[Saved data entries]
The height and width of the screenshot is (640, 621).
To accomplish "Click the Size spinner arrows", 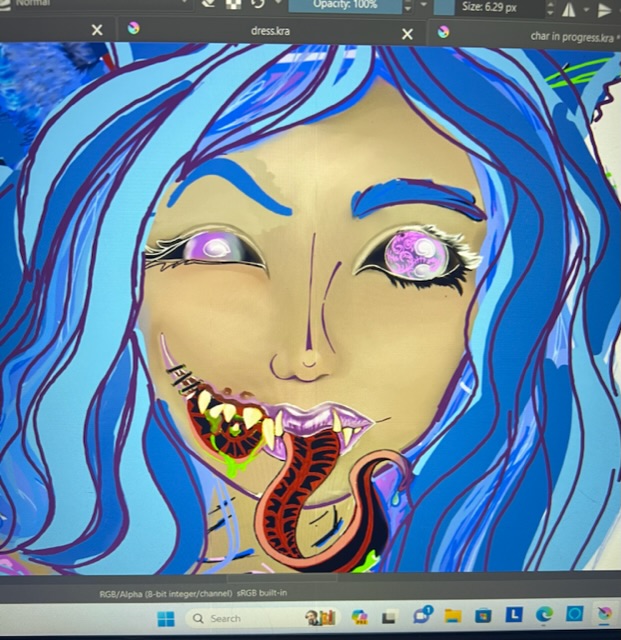I will (x=549, y=7).
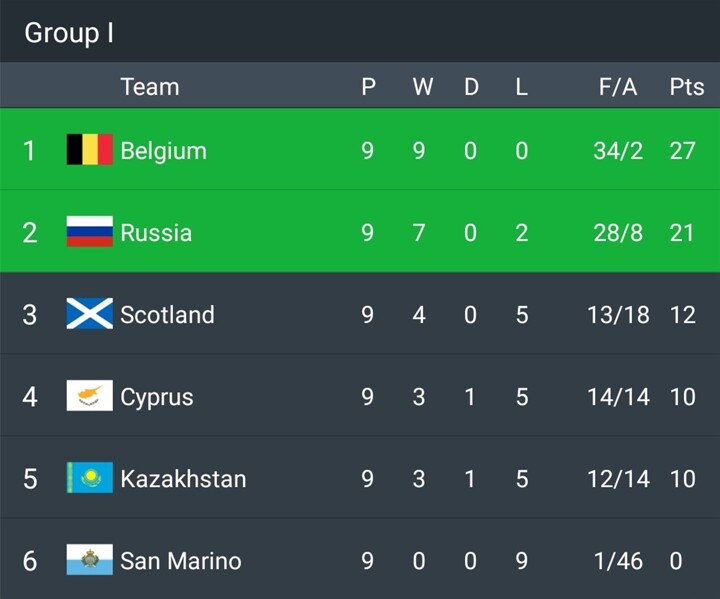Select San Marino's 1/46 goals value
Viewport: 720px width, 599px height.
[x=618, y=561]
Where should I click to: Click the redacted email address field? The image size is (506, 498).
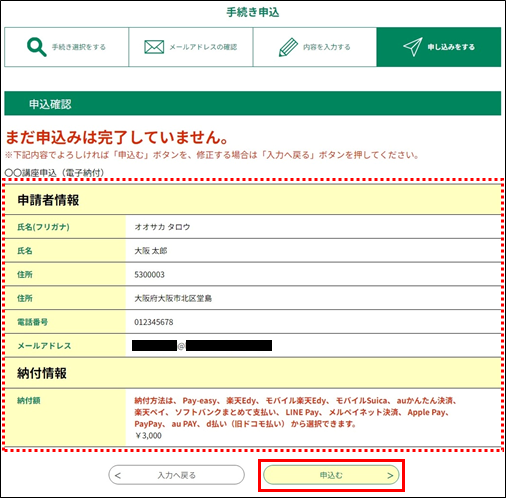tap(202, 346)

## Task goal
Give back only the lines from the one that carries "Where should I" through the final line above, both included. Drop all pictures.

## Answer to this problem
Where should I click to: Click the redacted email address field? The image size is (506, 498).
tap(202, 346)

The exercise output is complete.